* Exercise text
......
The best-of-the-best is Compassion.

Date: 2024-11-01

Due to consumer demand for inexpensive meat, eggs, and dairy, suppliers are in constant competition to market their products at the lowest prices possible, no matter how the animals are treated.

The farmed animals that suffer are hidden from view and easy to ignore. But millions of people have discovered the reality of factory farming and have decided that it’s too cruel to support.

Opposing the cruelties of factory farming is not an all-or-nothing proposition. From eating more meat-free meals to going vegetarian or vegan, we can all help create a better world through our everyday choices. What we choose to eat makes a powerful statement about whom we are. Actions speak louder than words and making ethical, compassionate choices affirms our fundamental humanity.

Much as we have awakened to the full economic and social costs of cigarettes, we will find we can no longer ignore the costs of mass-producing cattle, poultry, pigs, sheep, and fish to feed our growing population. These costs include hugely inefficient use of freshwater and land, heavy pollution from livestock feces, rising rates of heart disease and other degenerative illnesses, and spreading destruction of the forests on which much of our planet’s life depends.

With rising temperatures, rising sea levels, melting icecaps and glaciers, shifting ocean currents and weather patterns, climate change is the most serious challenge facing the human race.

It is all very well to say that individuals must wrestle with their consciousness, but only if their consciousness are awake and informed. Industrial society, unfortunately, hides animal suffering. When we picture a farm, visions of  “Old MacDonald’s” comes to mind, not the warehouses with 10,000 chickens. When we look, it’s shocking, as our childhood pictures have been transformed into stinking factories.

Visiting a confined animal feeding operation is to enter a world designed according to macabre principals; animals are machines incapable of feeling pain. Since no thinking person can possibly believe this anymore, industrial animal agriculture depends upon a suspension of disbelief on the part of the people who operate it and a willingness to avert your eyes and your innate feeling of compassion. Our own worst nightmare may be such a place. But it is real life for billions of animals unlucky enough to have been born under these impersonal steel roofs, into the brief, pitiless life of a “production unit”.
......
* Provided material
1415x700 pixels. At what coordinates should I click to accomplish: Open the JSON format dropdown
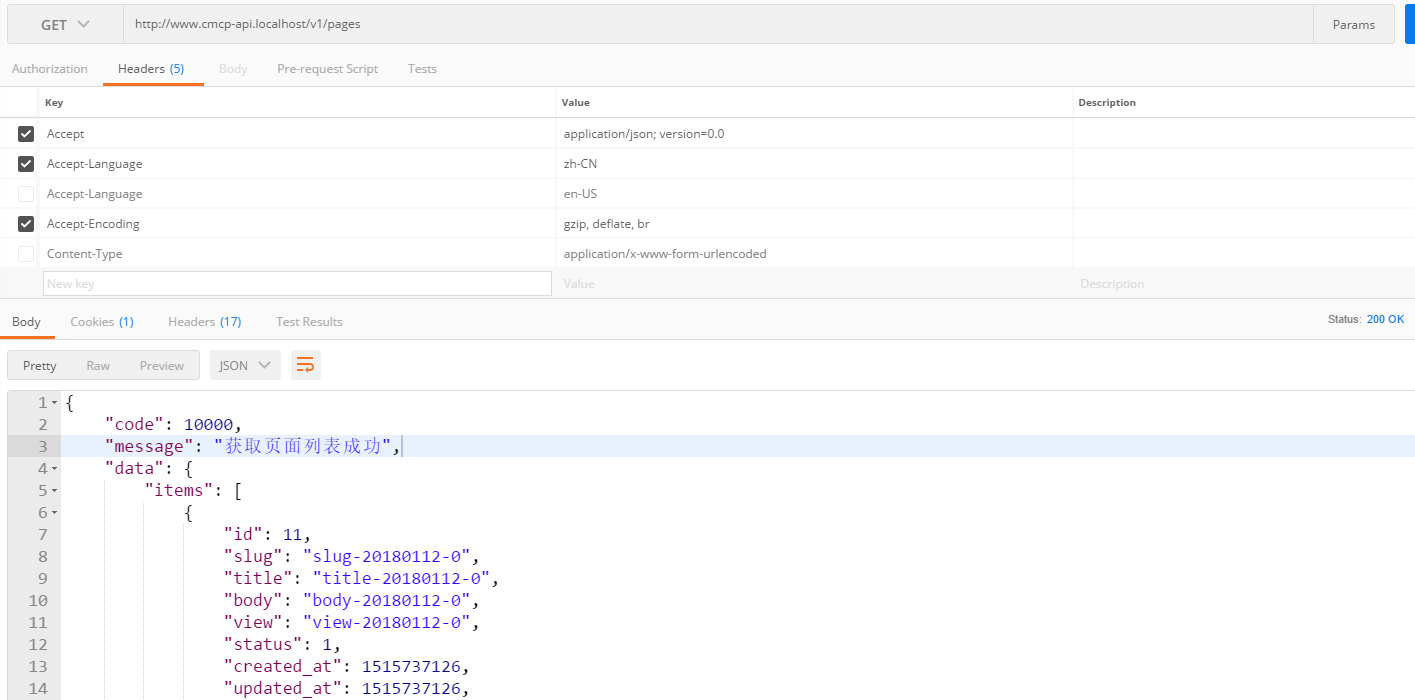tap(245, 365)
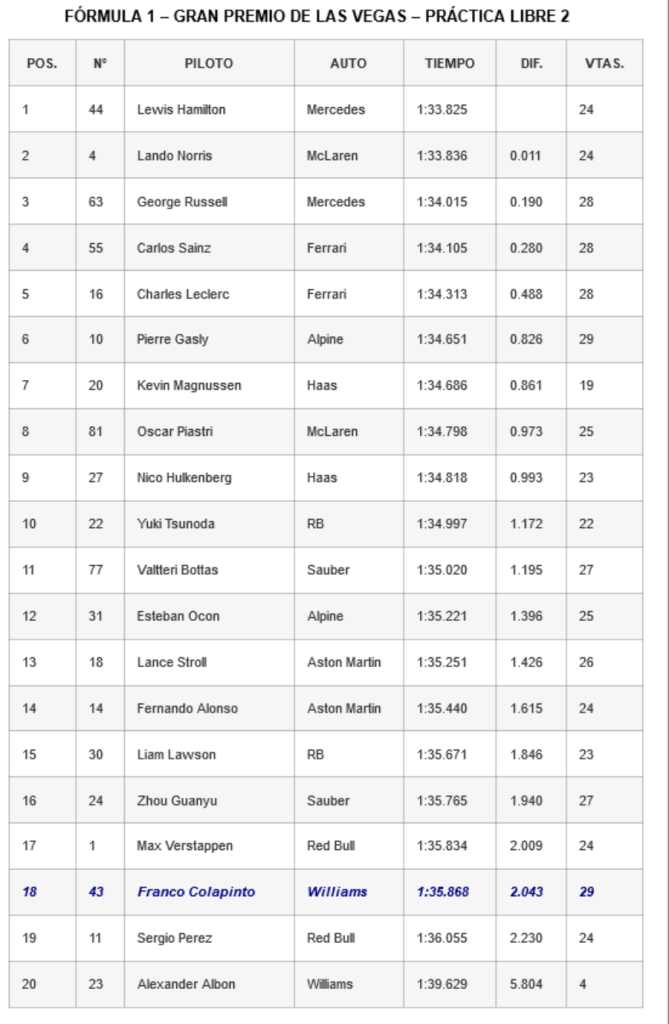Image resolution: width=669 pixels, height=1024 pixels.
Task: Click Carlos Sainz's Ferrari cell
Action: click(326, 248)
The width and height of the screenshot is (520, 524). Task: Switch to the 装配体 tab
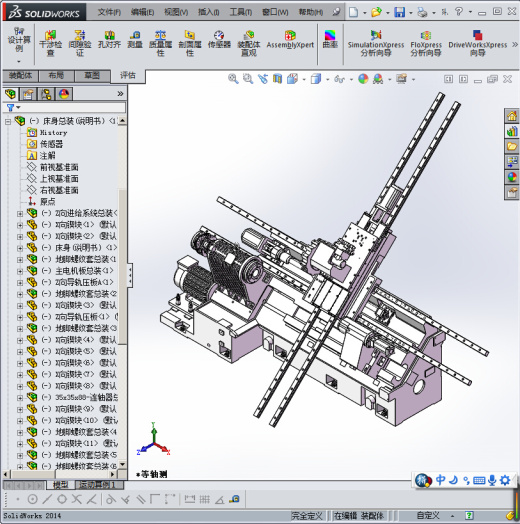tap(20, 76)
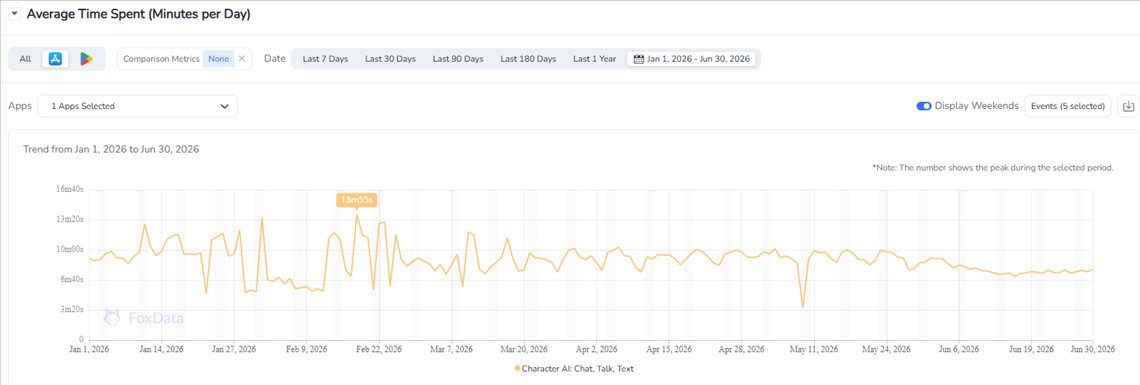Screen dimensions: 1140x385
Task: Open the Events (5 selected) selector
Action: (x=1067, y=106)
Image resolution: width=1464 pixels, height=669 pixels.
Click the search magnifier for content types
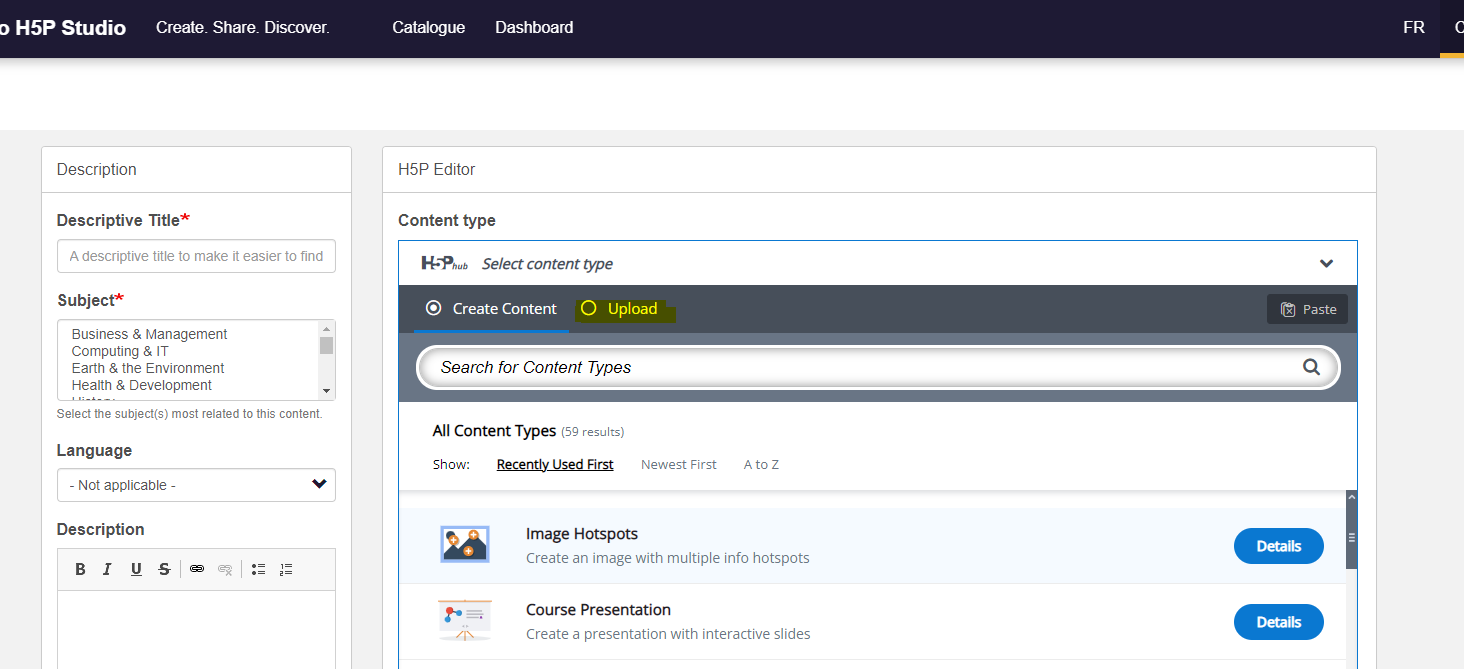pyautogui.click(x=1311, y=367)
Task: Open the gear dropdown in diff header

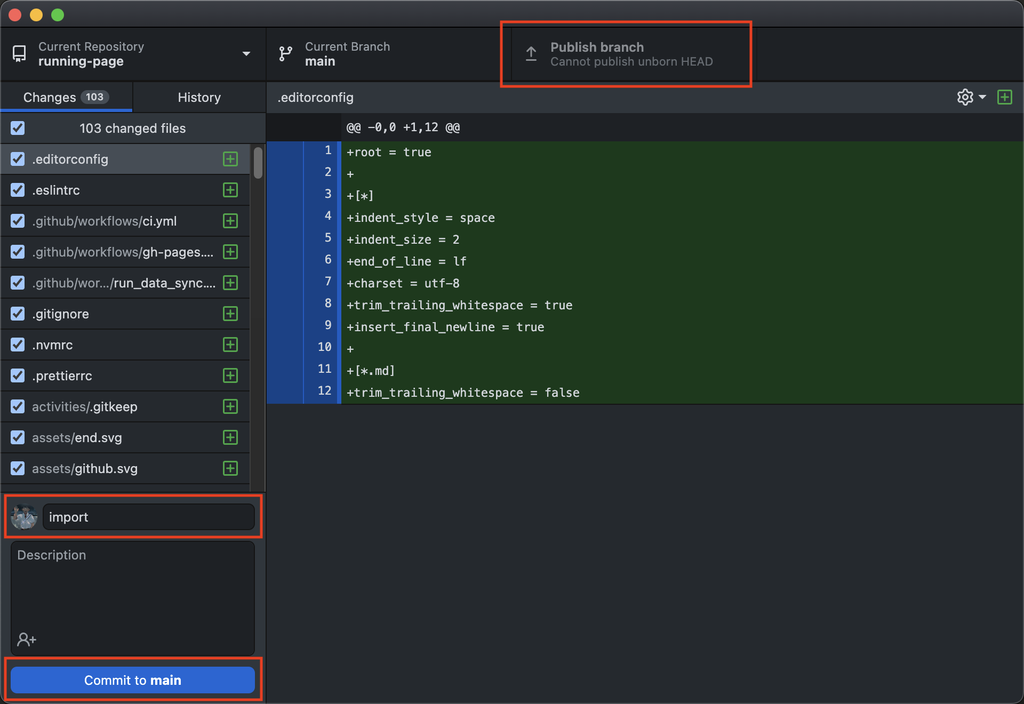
......
Write the next part of the factory farming essay, picking up after its final sentence. The entries play no part in this exercise.

Virtually all U.S. birds raised for food are factory farmed. Inside densely populated sheds, vast amounts of waste accumulate. The resultant ammonia levels commonly cause painful burns to the birds’ eyes and respiratory tracts. To cut losses from birds pecking each other, farmers remove a third to a half of the beak from egg-laying hens, breeding chickens, and most turkeys and ducks. The birds suffer pain for weeks.  

If most urban meat eaters were to visit an industrial broiler house, to see how the birds are raised, and could see the birds being “harvested” and then being “processed” in a poultry processing plant, they would not be impressed and many would swear off eating chicken and maybe all other flesh as well.

For modern animal agriculture, the less the consumer knows about what’s happening before it winds up on their plate, the better. If this is true, is this then an ethical situation? And, should we be reluctant to let people know what really goes on, because we’re not really proud of it and concerned that it might turn them to vegetarianism?

When we talk about flesh that is “free-range”, does anyone realize that the exposure to the outdoors by these creatures may amount to one small exit in an over-crowed shed, as there are no USDA requirements for indoor or outdoor space? So, if the door is open, these animals can be labeled “free-range”.

Packed in battery cages, typically less than half a square foot of floor space per bird, hens can become immobilized and die of asphyxiation or dehydration. Decomposing corpses are routinely found in cages with live birds.

Though each hen is less productive when crowded, the operation as a whole makes more money with a high shocking density: chickens are cheap, cages are expensive.

By the time their egg production declines, the hens’ skeletons are so fragile that many suffer broken bones as they are removed from the cages. Some flocks are gassed on-site and those sent to slaughter often endure long journeys and sustain further injuries.

The American laying hen passes her brief life span piled together with a half-dozen other hens in a wire cage whose floor is the size of a magazine page. Every natural instinct of this animal is cut-off, leading to a range of behavioral “vices” that can include cannibalizing her cage mates and rubbing her body against the wire mesh until it is featherless and bloody. The 5% or so of hens that cannot bear it and simply die are built into the cost of production.

Birds with broken legs and wings, open wounds, and large tumors are shackled and hung on the slaughter line, while some of the birds are left writhing on the floor for hours beforehand. Workers punch, kick, throw, and mutilate live birds; eggs are ripped out of the birds’ bodies and thrown at co-workers, and the heads of the birds are ripped off the birds that were trapped inside the transport cages.

Contrary to popular belief, chickens are not mindless or simple automations, but are complex behaviorally, do quite well in learning, show a rich social organization, and have a diverse repertoire of calls. Anyone who has kept barnyard chickens recognizes their significant differences in personality.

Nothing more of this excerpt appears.